© 2022 Quality Digest. Copyright on content held by Quality Digest or by individual authors. Contact Quality Digest for reprint information.

“Quality Digest" is a trademark owned by Quality Circle Institute, Inc.

Published on *Quality Digest* (https://www.qualitydigest.com)

**Published: **05/18/2016

I’ve mentioned that design of experiments (DOE) is one of the few things worth salvaging from typical statistical training, and I thought I’d talk a bit more about DOE in the next couple of columns. The needed discipline for a good design is similar when using rapid-cycle plan-do-study-act (PDSA).

Doing a search on the current state of DOE in improvement education, I observed that curricula haven’t changed much in the last 10 years and still seem to favor factorial designs or orthogonal arrays as a panacea.

The main topics for many basic courses remain:

• Full and fractional factorial designs

• Screening designs

• Residual analysis and normal probability plots

• Hypothesis testing and analysis of variance (ANOVA)

The main topics for advanced DOE courses usually include:

• Taguchi signal-to-noise ratio

• Taguchi approach to experimental design

• Response-surface designs

• Hill climbing

• Mixture designs

No doubt these are all very interesting. But what is the 20 percent of this material that will solve 80 percent of people’s problems? Some of the topics above are very specialized, rarely used, and can only be understood when people have a practical working knowledge of the other material after actually using it.

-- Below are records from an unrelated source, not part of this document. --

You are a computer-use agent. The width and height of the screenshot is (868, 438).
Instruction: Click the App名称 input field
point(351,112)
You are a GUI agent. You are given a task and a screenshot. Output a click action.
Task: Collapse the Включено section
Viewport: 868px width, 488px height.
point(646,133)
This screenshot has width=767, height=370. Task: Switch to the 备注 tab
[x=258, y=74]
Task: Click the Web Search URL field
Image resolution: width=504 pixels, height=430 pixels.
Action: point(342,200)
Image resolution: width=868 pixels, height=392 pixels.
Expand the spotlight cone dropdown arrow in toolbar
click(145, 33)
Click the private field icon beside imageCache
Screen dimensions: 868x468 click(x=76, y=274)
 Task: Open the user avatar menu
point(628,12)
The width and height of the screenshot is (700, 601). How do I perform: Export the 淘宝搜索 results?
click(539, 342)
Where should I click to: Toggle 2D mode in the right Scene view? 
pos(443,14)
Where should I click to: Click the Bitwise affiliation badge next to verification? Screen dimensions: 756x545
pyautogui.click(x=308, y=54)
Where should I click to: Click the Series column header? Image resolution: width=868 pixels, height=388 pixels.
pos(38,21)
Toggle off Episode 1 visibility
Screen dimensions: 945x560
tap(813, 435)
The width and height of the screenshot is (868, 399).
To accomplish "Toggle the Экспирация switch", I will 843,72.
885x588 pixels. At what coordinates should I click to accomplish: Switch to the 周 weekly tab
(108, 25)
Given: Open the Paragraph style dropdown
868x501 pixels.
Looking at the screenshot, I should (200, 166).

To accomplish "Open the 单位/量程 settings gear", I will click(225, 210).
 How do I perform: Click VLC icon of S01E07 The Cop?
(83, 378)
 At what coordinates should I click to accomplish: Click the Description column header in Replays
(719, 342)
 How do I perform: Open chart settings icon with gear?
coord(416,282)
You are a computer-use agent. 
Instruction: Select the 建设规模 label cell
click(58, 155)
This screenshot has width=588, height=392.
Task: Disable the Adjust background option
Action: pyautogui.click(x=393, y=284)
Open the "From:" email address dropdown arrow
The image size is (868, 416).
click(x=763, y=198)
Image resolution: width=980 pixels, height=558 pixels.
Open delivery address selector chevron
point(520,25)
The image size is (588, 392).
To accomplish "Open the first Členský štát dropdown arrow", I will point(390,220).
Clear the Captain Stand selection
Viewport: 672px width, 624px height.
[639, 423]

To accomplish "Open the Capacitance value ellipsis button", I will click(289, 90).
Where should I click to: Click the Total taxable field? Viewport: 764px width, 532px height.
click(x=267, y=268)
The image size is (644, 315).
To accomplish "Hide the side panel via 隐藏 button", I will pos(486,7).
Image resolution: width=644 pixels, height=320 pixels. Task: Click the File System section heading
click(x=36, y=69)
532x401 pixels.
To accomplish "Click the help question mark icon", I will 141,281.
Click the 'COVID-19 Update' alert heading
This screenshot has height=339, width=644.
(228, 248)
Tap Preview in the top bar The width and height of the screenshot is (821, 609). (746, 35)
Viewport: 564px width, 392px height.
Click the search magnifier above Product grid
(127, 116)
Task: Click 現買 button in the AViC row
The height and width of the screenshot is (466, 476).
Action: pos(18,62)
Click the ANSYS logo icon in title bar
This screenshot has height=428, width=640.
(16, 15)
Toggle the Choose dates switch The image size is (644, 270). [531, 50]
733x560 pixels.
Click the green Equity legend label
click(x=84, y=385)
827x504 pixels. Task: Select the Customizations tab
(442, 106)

Many trainers also fall into the trap of thinking that hypothesis testing and ANOVA should be taught as separate topics. A well-respected statistical colleague says it so well [my emphasis]: “I get [questions about degrees of freedom] all the time (ANOVA tables in particular seem to terrorize people)...* but I wish people were asking better questions about the problem they’re trying to understand/solve, the quality of the data they’re collecting/crunching, and what on Earth they’re actually going to do with the results and their conclusions.* In a well-meaning attempt not to turn away *any* statistical questions, my own painful attempts to explain degrees of freedom have only served to distract the people who are asking from what they really should be thinking about.”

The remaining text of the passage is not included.